Nevertheless, bosses manage to introduce the characters of Mischpoke, their worries, needs, wishes and dreams.

In the second half, the director gives the quiet, thoughtful moments more space, for example when Julia Graefner reports in a heartfelt monologue as Klara Effinger about how her son Fritz died of the Spanish flu.

The Kammerspiele ensemble carries out the evening

The seven actresses and five actors carry these three and a half hours (a break) through their often well-coordinated cooperation, especially in silent play. “Effingers” thrives on the strong performance of the ensemble, where there is a reunion with some good friends of the house. With André Jung, for example, who focuses more on Waldemar Goldschmidt than Tergit does in the book: as a level-headed, life-wise and (until the end!) Optimistic observer, advisor, commentator on family and times.

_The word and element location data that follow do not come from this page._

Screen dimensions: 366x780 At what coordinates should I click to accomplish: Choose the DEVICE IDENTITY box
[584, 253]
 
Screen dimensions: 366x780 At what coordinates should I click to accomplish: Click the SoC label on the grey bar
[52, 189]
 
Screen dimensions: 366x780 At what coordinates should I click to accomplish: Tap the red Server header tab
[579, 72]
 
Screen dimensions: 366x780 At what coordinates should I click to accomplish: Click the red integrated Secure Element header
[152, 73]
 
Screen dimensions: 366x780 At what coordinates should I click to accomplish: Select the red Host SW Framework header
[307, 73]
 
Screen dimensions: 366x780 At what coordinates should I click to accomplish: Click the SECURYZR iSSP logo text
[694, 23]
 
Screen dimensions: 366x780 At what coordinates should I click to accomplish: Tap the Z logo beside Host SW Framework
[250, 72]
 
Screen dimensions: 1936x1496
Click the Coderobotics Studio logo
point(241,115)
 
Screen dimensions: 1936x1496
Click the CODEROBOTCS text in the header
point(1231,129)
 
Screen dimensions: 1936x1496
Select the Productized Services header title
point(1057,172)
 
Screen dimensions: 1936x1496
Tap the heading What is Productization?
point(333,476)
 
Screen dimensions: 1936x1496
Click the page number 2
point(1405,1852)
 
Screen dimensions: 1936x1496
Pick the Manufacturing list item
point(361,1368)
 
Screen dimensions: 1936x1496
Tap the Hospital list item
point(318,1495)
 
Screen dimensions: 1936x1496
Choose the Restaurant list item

Edmund Telgenkämper is - a pleasure! - after five years in Zurich back in the ensemble of the city stage. It shows the Patriarch Emmanuel Oppner as a handsome man, an impressive banker - and a staunch patriot. His sister Eugenie plays Katharina Marie Schubert, who was at the house until 2008,as an emancipated woman, whose self-determination was born out of necessity - and who would probably never dream of calling himself emancipated.

Nevertheless, she is above all a role model for the next generation, who are politically, privately and professionally looking for their way beyond the paths worn out by the ancestors. Until 1933, it was not just the stage set by Stéphane Laimé, a transparent wall that was both a blackboard and a projection surface, crashing onto the floor.